Everlasting Lights, a Civil War novella is fast moving and surprising. The characters find themselves in the throes of war recovery…all of the soldiers in the family accounted for.. Some dead, some wounded and one missing, premed dead. This man is the one for home an everlasting light burns. Families and friends do not survive the destruction of war.
Is this man, Braeden McKenna, really dead as it seems? His wife, Alaina, cannot accept that. She is mildly supported by his parents and one faithful Negro. She is ‘assailed’ by his best friend who also has always admired her and encourages her to move on and marry HIM. There are shades of domestic problems in scenes before Alaina and Braeden are married…as one other reviewer put it, the second man is probably more mature and responsible. That isn’t how fate works…Alaina loves Braeden, the man had a jealous snit when she danced with his best friend before the war and who survived but assumed she died in an epidemic, so didn’t bust himself to be certain. He does come home finally, after the friend has left to ‘go West’ in his economically broken situation. Almost everyone else in the book died during the War, either from battle wounds or small pox, which contribute to Braden’s assumption that they all died. War is terrible as the various scenes included make plain. Death and destruction along with political confusion made for horrific conditions.

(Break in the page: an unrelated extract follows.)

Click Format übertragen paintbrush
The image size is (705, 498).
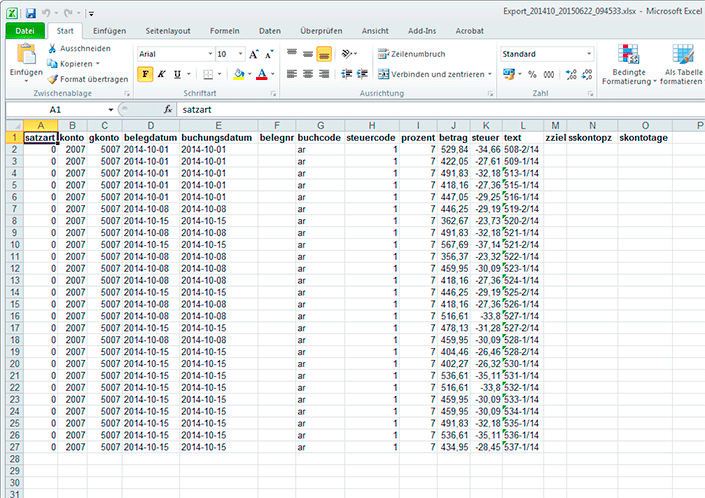tap(52, 78)
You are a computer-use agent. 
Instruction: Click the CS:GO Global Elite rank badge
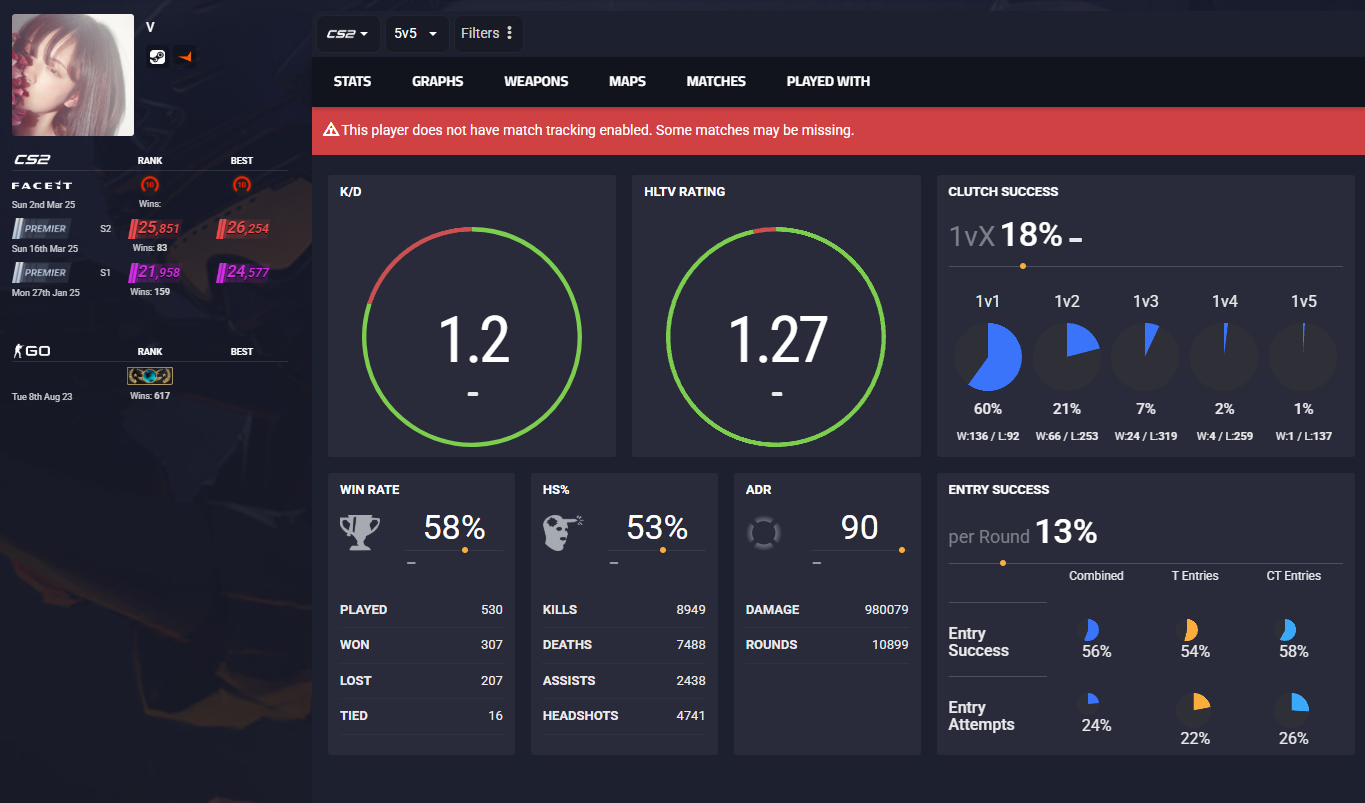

It seems as if there is a lot of emotion and history sort of ‘crammed’ together to get a complicated story run through in the novella length. That is an engineering condition often suffered by a shorter story…not wrong or bad, but there. The book has definite Christian points presented, no profanity, no smut and makes a wholesome pleasure read for a long winter afternoon. Andrea Boeshaar has a long list of books for readers to enjoy.